_Explore the material:_
1. In the "Why a PhD?" post below, which careers does the writer ask themselves about in the series of "Did I want to be" questions?
2. According to the "Why a PhD?" post below, who suggested psychology when the writer was choosing year 11 subjects?
3. Write out the part of the "Why a PhD?" post below that starts at "If you asked" and ends at "I enjoy it!".

_Supplied text:_
+ + + + + + +

Why a PhD?

If you asked me two years ago where I would be now, I never in a million years would have said sitting at my desk every week day reading journal articles and writing a proposal for an 80,000 word thesis. But guess what, that is exactly what I am doing- and even crazier I enjoy it!

Let me get back on track… to answer why a PhD I have to go back to the source of why psychology. When I was choosing my year 11 subjects at school I had one spot to fill and it was actually my wonderful mum that suggested psychology. I absolutely loved psychology in both year 11 and year 12 and dreamed of being a clinical psychologist (at this point that was all I thought psychology was). So, when I was offered my first choice at university- a Bachelor of Psychology (Honours) that was what I went off to study. The question “what do you want to be when you’re older” sends shivers down that spine of many high school students. However, for me it was worse- all through my last year of high school I knew what I wanted to do. It was not until I started studying psychology that doubt arose and I genuinely could no longer answer that question. Did I want to be a psychologist? A teacher? A journalist? All these options crossed my mind, so much so that I was going to transfer into journalism in my second year at university. But once again my mum had sound advice, suggesting that I stick with psychology for at least the first semester of my second year (consensus was that second year at university was much more interesting).

+ + + + + + +

_Record excerpts:_
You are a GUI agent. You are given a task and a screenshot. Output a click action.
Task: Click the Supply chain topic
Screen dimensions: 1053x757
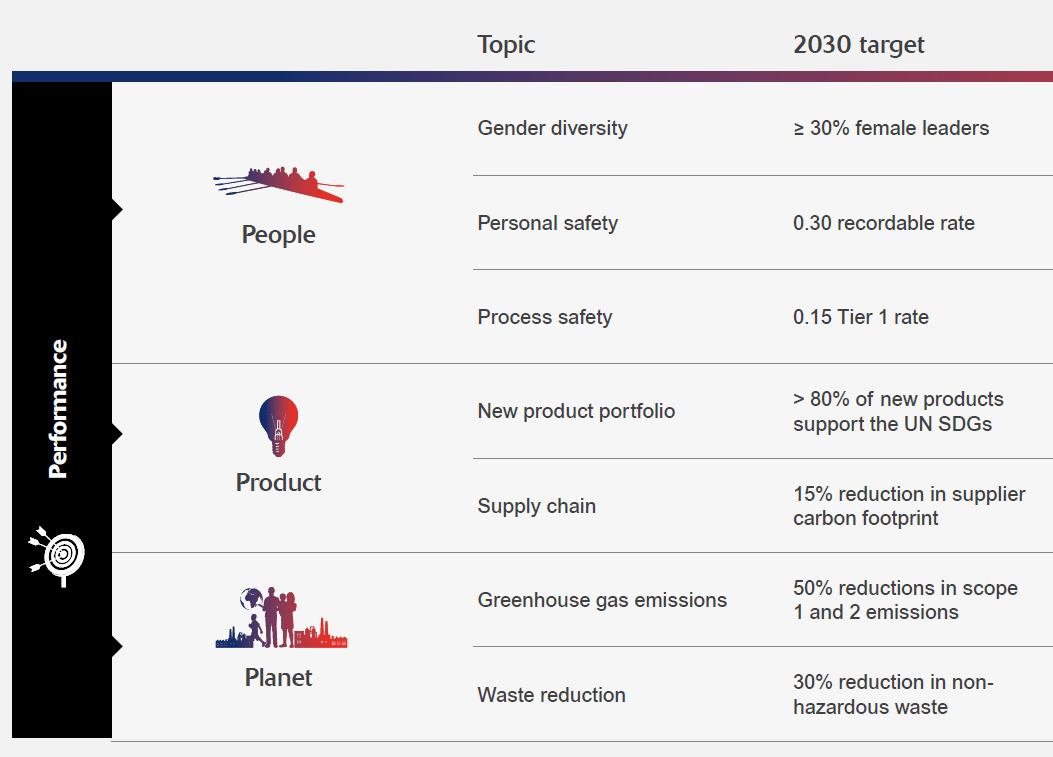coord(536,506)
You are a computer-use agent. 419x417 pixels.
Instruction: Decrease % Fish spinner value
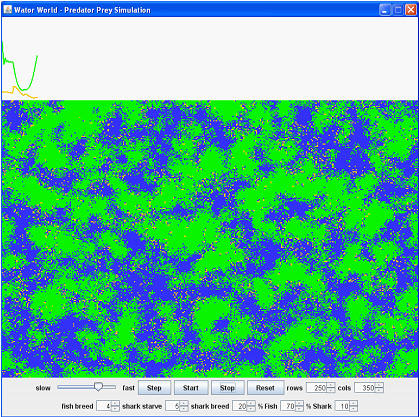coord(299,409)
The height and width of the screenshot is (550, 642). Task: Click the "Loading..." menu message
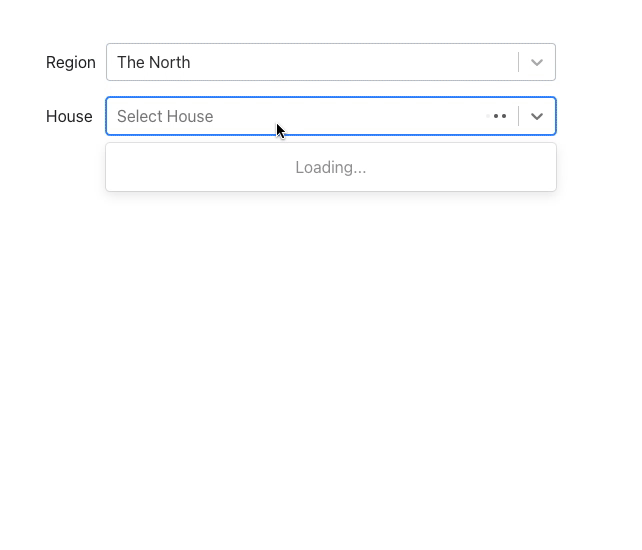(x=330, y=167)
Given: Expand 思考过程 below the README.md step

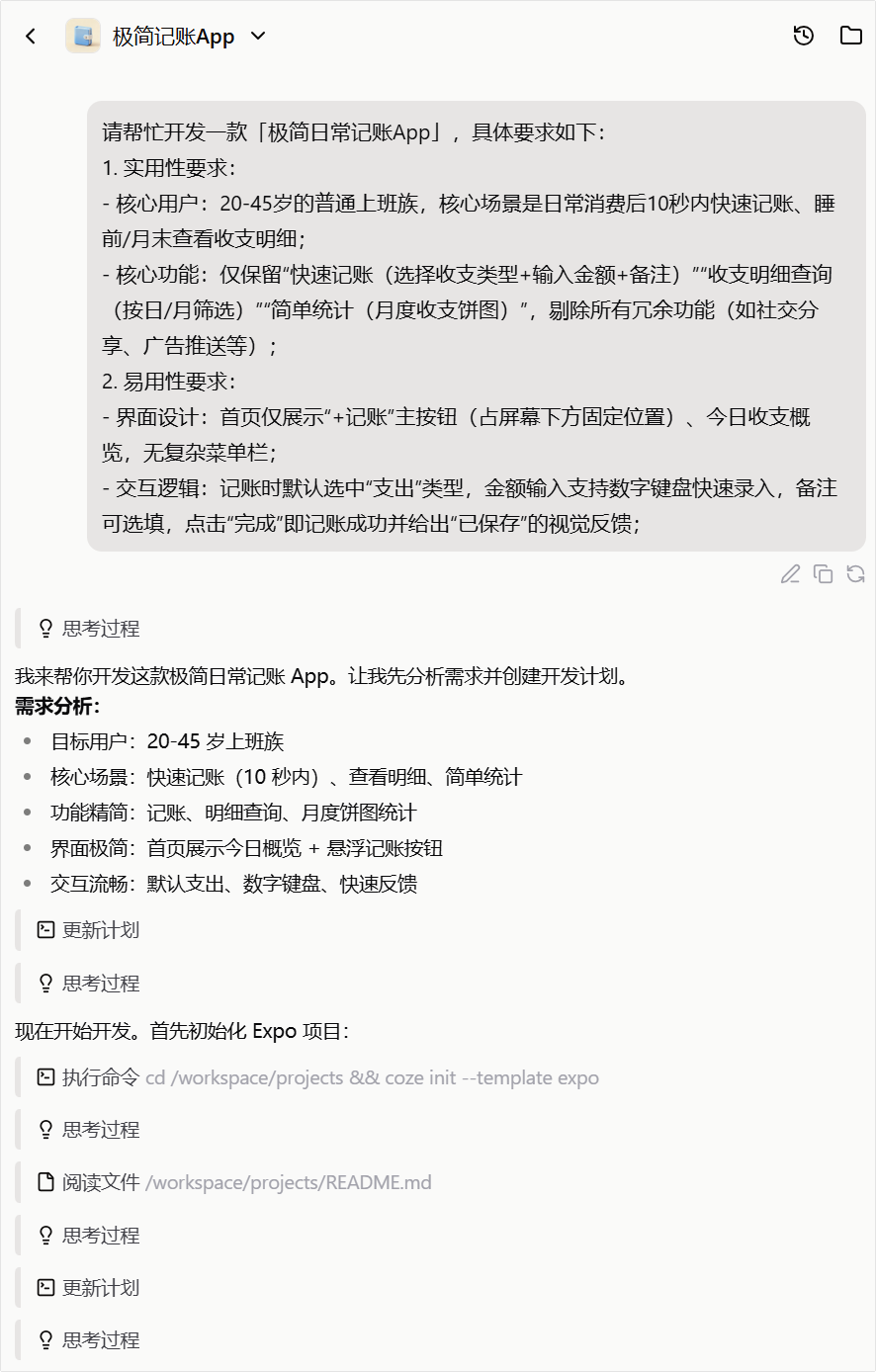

+ + + + + + +

_Results of the tasks:_
1. A psychologist, a teacher and a journalist.

2. The writer's mum suggested psychology.

3.
If you asked me two years ago where I would be now, I never in a million years would have said sitting at my desk every week day reading journal articles and writing a proposal for an 80,000 word thesis. But guess what, that is exactly what I am doing- and even crazier I enjoy it!